## The records

************

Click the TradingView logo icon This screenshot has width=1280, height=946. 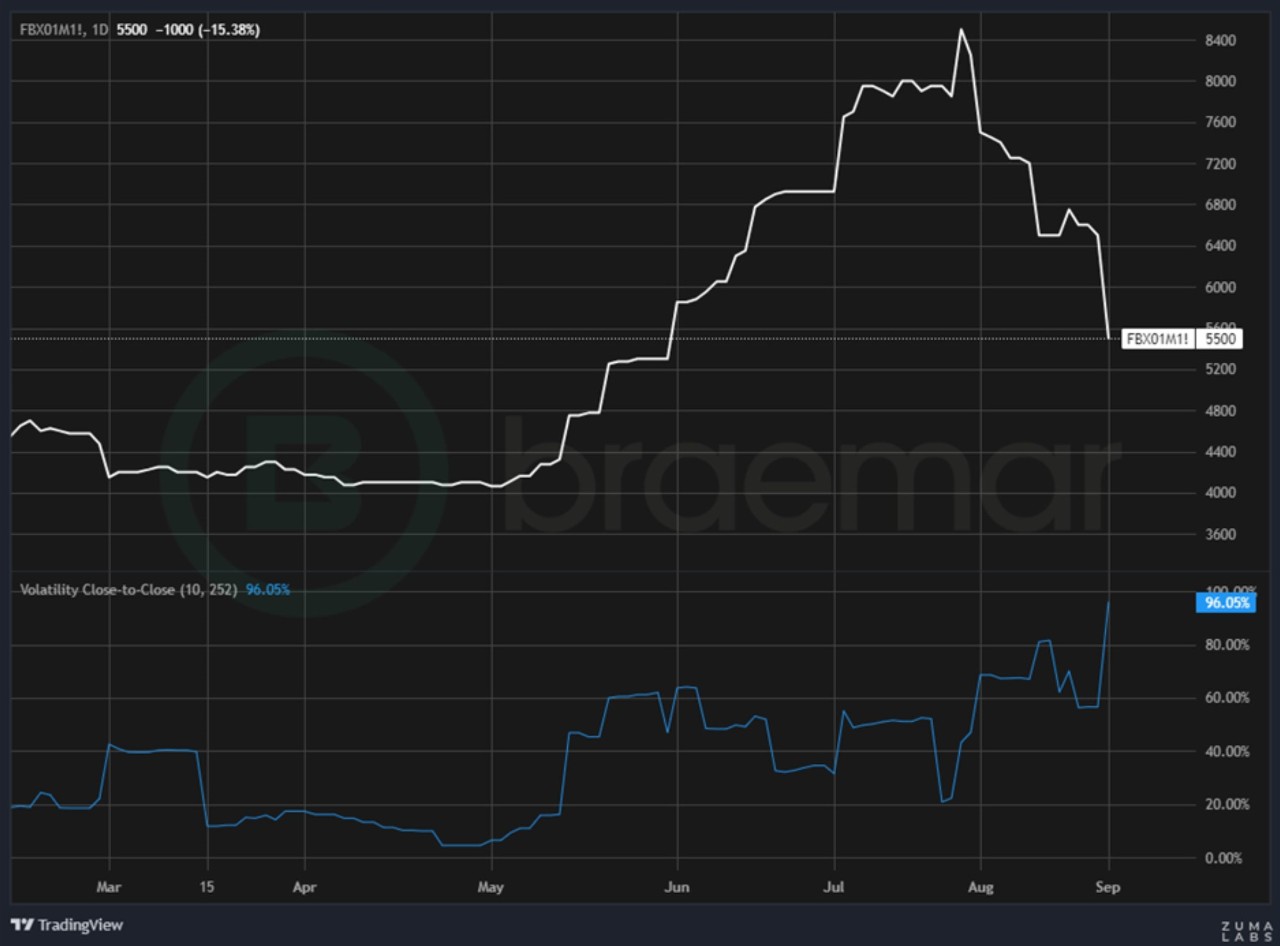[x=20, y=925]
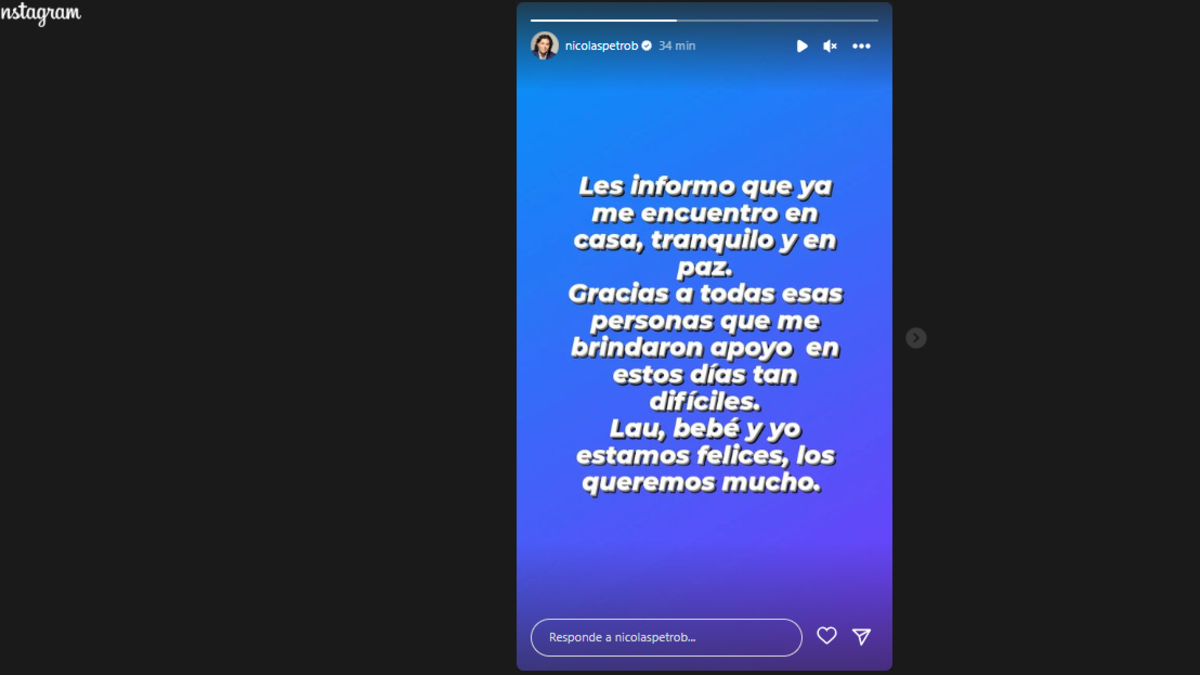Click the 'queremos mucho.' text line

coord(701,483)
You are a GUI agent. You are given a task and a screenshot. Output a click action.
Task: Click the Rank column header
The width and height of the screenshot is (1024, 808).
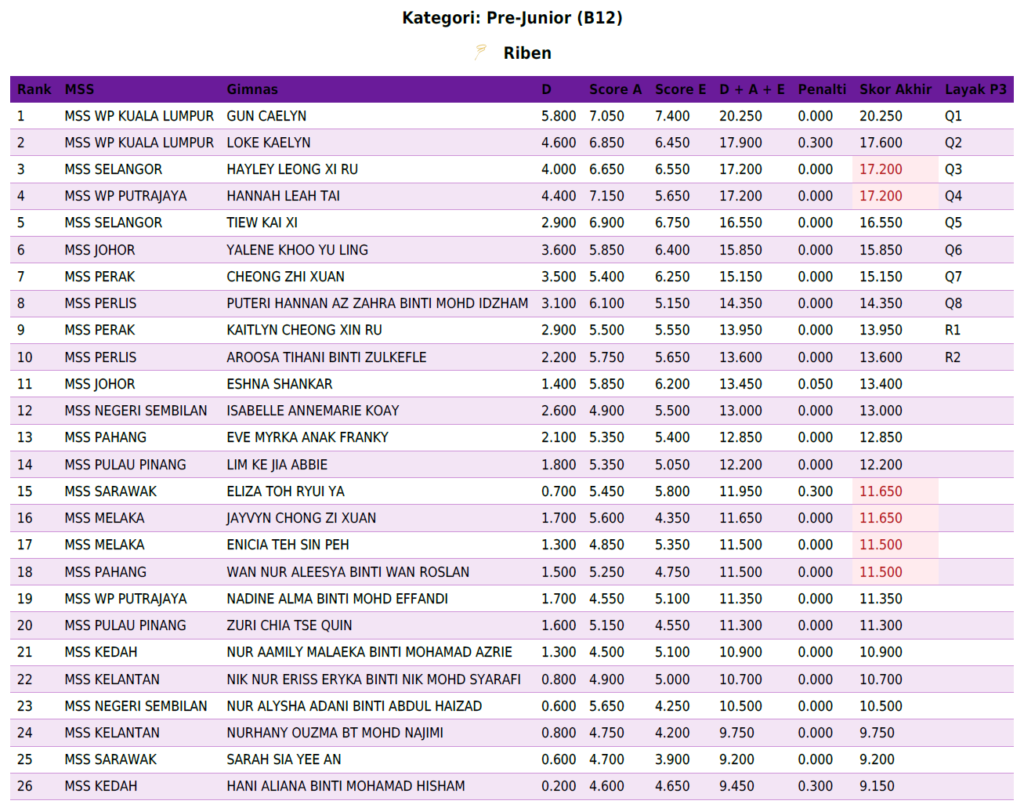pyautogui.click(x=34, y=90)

************

## Short task
Return the lines above verbatim, beginning at the line that contains "You are a GUI" and continuing through the last line of the records, and omit the pictures.

## Answer to the problem
You are a GUI agent. You are given a task and a screenshot. Output a click action.
Task: Click the Rank column header
The width and height of the screenshot is (1024, 808).
pyautogui.click(x=34, y=90)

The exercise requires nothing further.